* **Supplied passage**
--- start ---
They are less than forthcoming about how some of these adjustments are made, and offer no information on how they calculate some of their predicted values. As a result, it's both not surprising and inexplicably puzzling that schools that tend to cluster on other ranking lists are widely dispersed on this one. The ranks of Davidson and its peers range from 14 to 150. The contrast between institutions given an identical rank is often noteworthy. Johns Hopkins, for example, is tied for rank 107 with the College of Our Lady of the Elms, a small college than accepts 80% of its applicants and is not listed among the top 100 schools in US News even when limiting its category to those located in the north region.
Background: It must be said: The topic lists can be a lot of fun. It must also be said: The Princeton Review has no relationship to Princeton University. The Princeton Review began life as a college admissions preparatory company that happened to be located, at the time, in Princeton, New Jersey.
The lists that comprise the Princeton Review rankings are based on a survey completed by visitors to the Princeton Review site (presumed to be students, specifically presumed to be students at the college they're rating, but no verification is requested). Given the small number of survey completions per campus, and the absence of demographic analysis, there is no reason to assume responses are representative.
Most of the lists are based on a single survey question. The Great Financial Aid list, for example, is based on the question, "How satisfied are you with your financial aid package?" Note inclusion on this list is not based on actual financial aid data. A few of the lists-and they tend to be the more creatively labeled-are based on more than a single survey question. The Future Rotarians and Daughters of the American Revolution list, and its counterpart, the Birkenstock-Wearing, Tree-Hugging, Clove-Smoking Vegetarians list, are based on respondents' political identification and their perception of the use of drugs on campus, popularity of student government, acceptance of the LGBT community, and how religious the school is perceived to be. There is so much volatility in the lists that a school could appear on the Birkenstock-Wearing... list one year and the "Future Rotarians..." list the next.
--- end ---
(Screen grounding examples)
--- start ---
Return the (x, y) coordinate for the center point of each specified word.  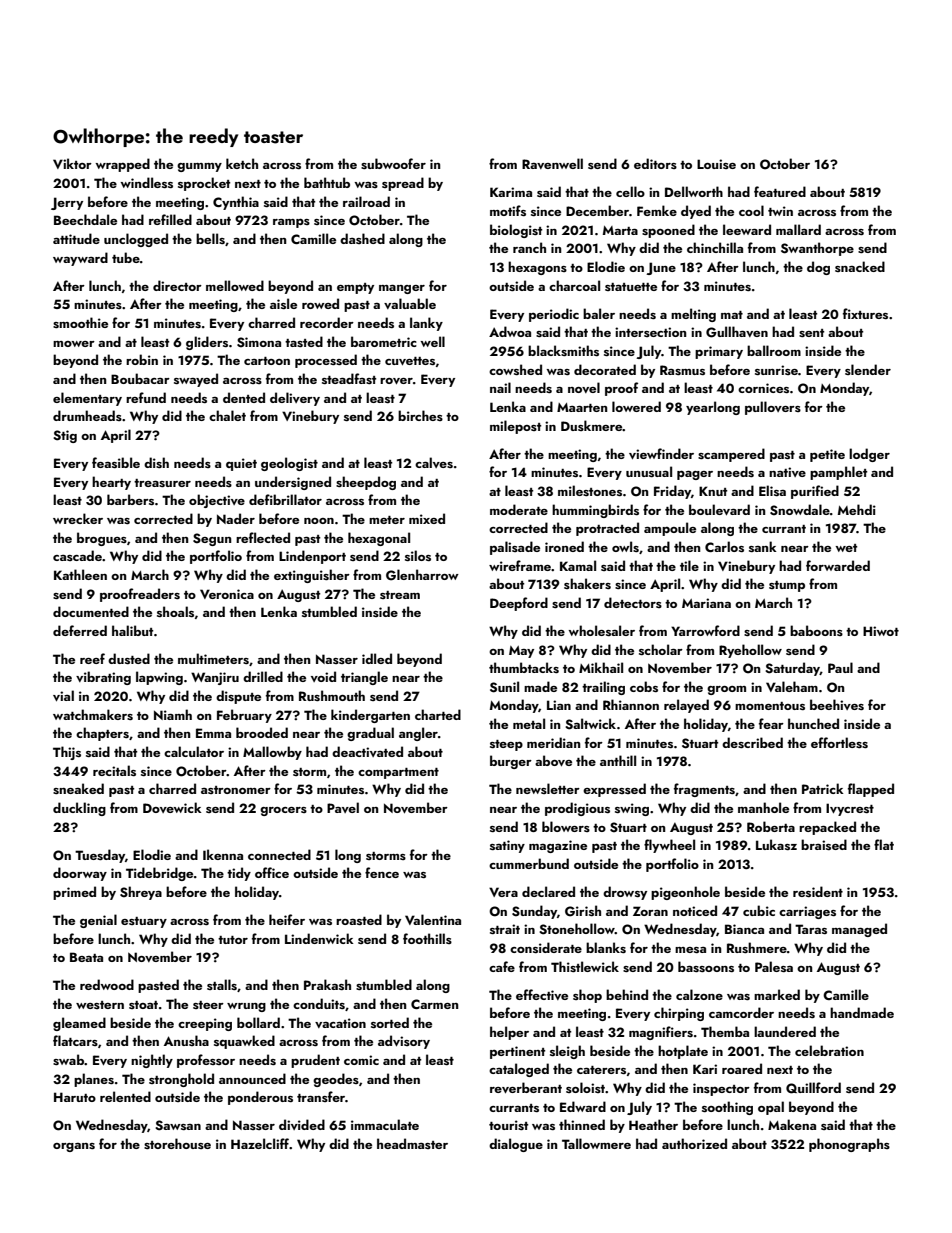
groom (726, 690)
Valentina (433, 919)
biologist (516, 231)
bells (210, 238)
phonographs (849, 1145)
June (661, 268)
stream (400, 595)
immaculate (385, 1124)
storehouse (177, 1143)
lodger (869, 455)
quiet (241, 464)
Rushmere (757, 947)
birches (420, 415)
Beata (86, 957)
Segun (212, 539)
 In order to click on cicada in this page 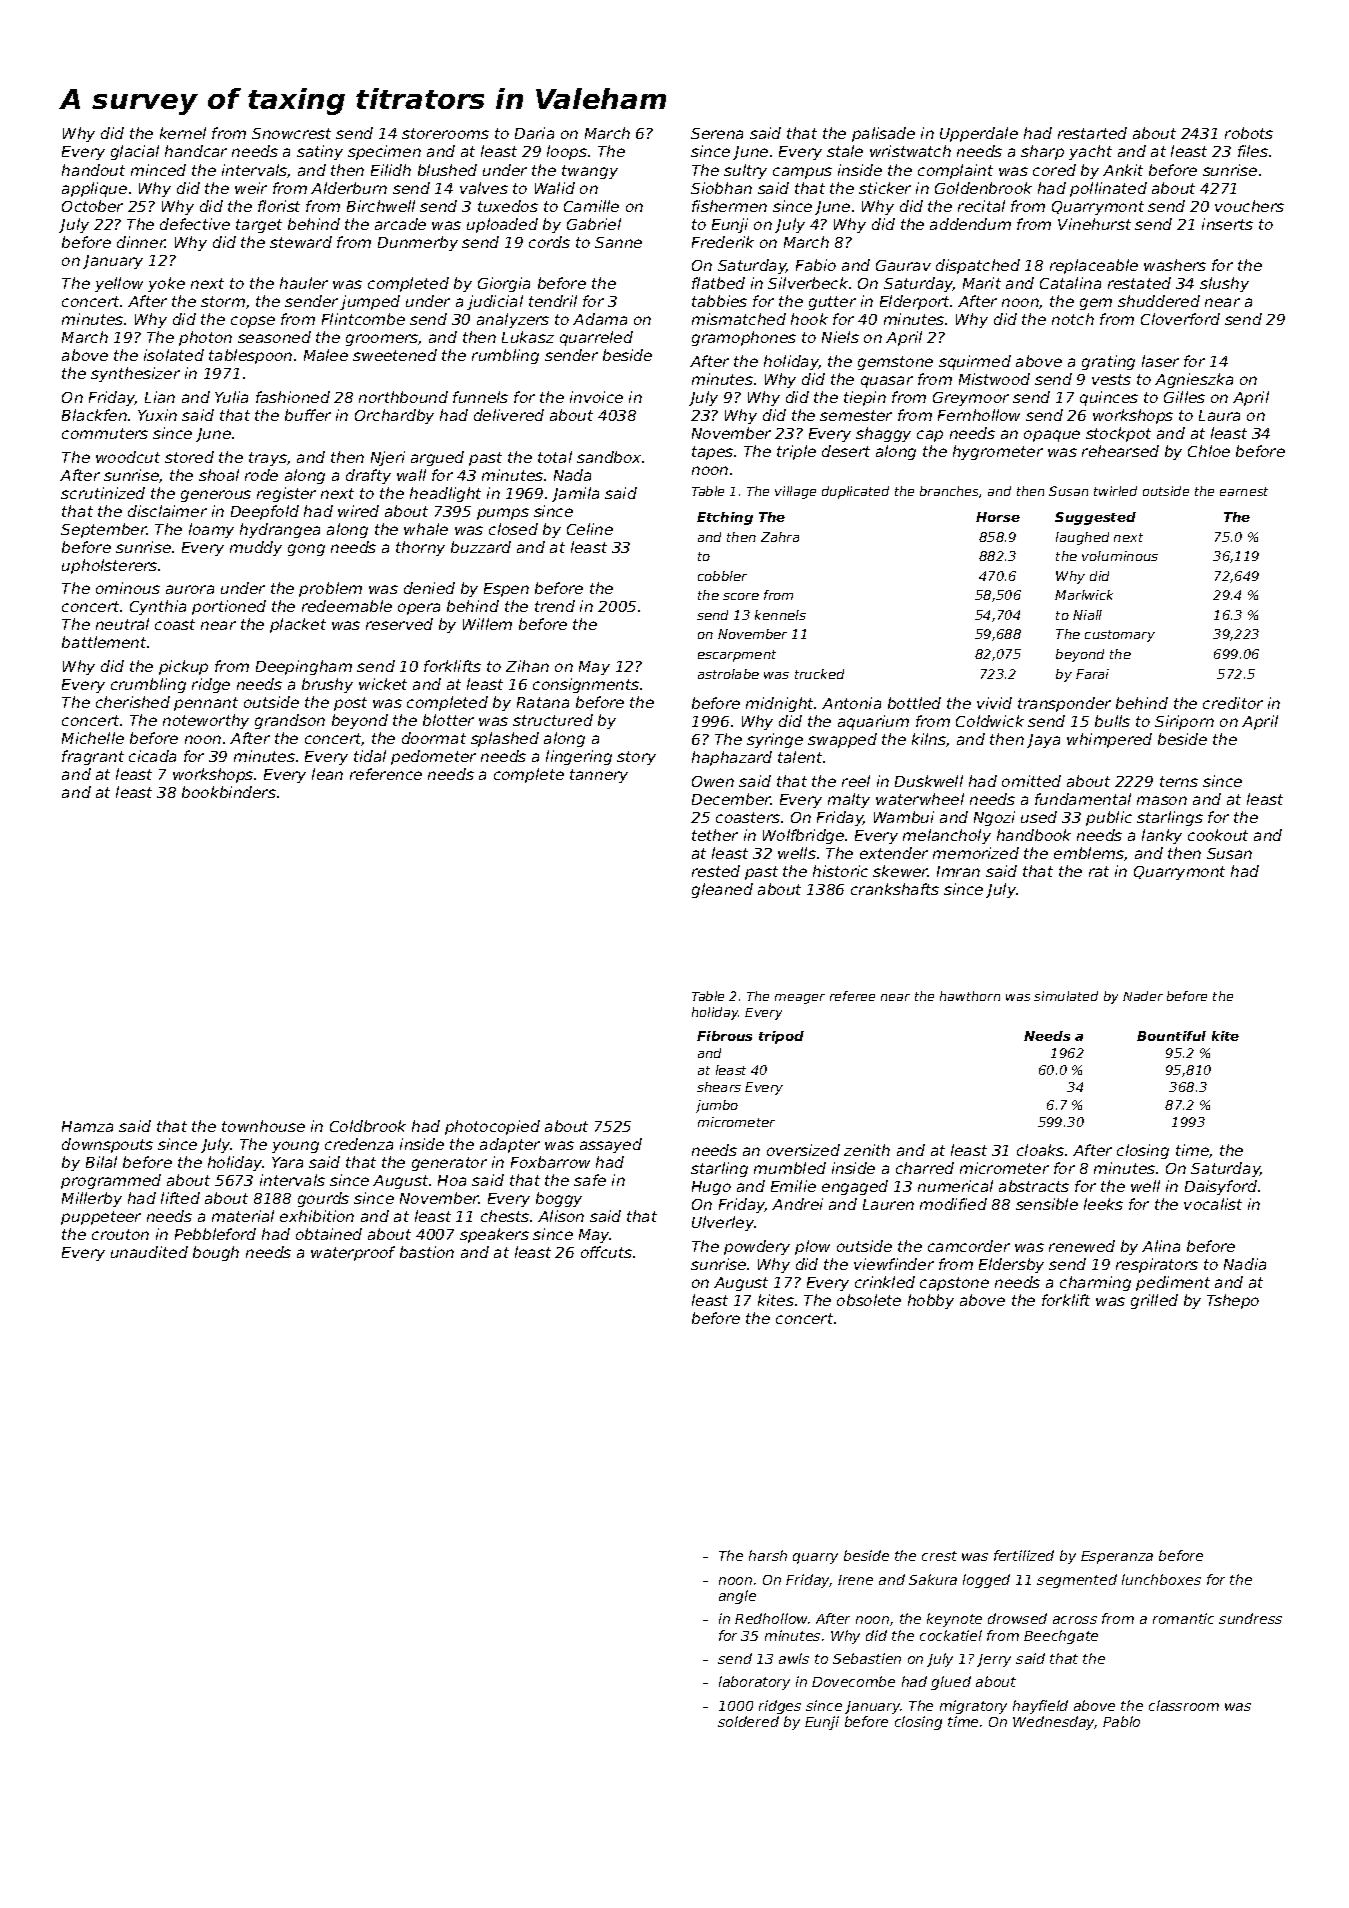, I will do `click(152, 756)`.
--- end ---
* **Instructions to follow**
Quote the passage on college ranking lists in full, word for word.

* **The completed task**
They are less than forthcoming about how some of these adjustments are made, and offer no information on how they calculate some of their predicted values. As a result, it's both not surprising and inexplicably puzzling that schools that tend to cluster on other ranking lists are widely dispersed on this one. The ranks of Davidson and its peers range from 14 to 150. The contrast between institutions given an identical rank is often noteworthy. Johns Hopkins, for example, is tied for rank 107 with the College of Our Lady of the Elms, a small college than accepts 80% of its applicants and is not listed among the top 100 schools in US News even when limiting its category to those located in the north region.
Background: It must be said: The topic lists can be a lot of fun. It must also be said: The Princeton Review has no relationship to Princeton University. The Princeton Review began life as a college admissions preparatory company that happened to be located, at the time, in Princeton, New Jersey.
The lists that comprise the Princeton Review rankings are based on a survey completed by visitors to the Princeton Review site (presumed to be students, specifically presumed to be students at the college they're rating, but no verification is requested). Given the small number of survey completions per campus, and the absence of demographic analysis, there is no reason to assume responses are representative.
Most of the lists are based on a single survey question. The Great Financial Aid list, for example, is based on the question, "How satisfied are you with your financial aid package?" Note inclusion on this list is not based on actual financial aid data. A few of the lists-and they tend to be the more creatively labeled-are based on more than a single survey question. The Future Rotarians and Daughters of the American Revolution list, and its counterpart, the Birkenstock-Wearing, Tree-Hugging, Clove-Smoking Vegetarians list, are based on respondents' political identification and their perception of the use of drugs on campus, popularity of student government, acceptance of the LGBT community, and how religious the school is perceived to be. There is so much volatility in the lists that a school could appear on the Birkenstock-Wearing... list one year and the "Future Rotarians..." list the next.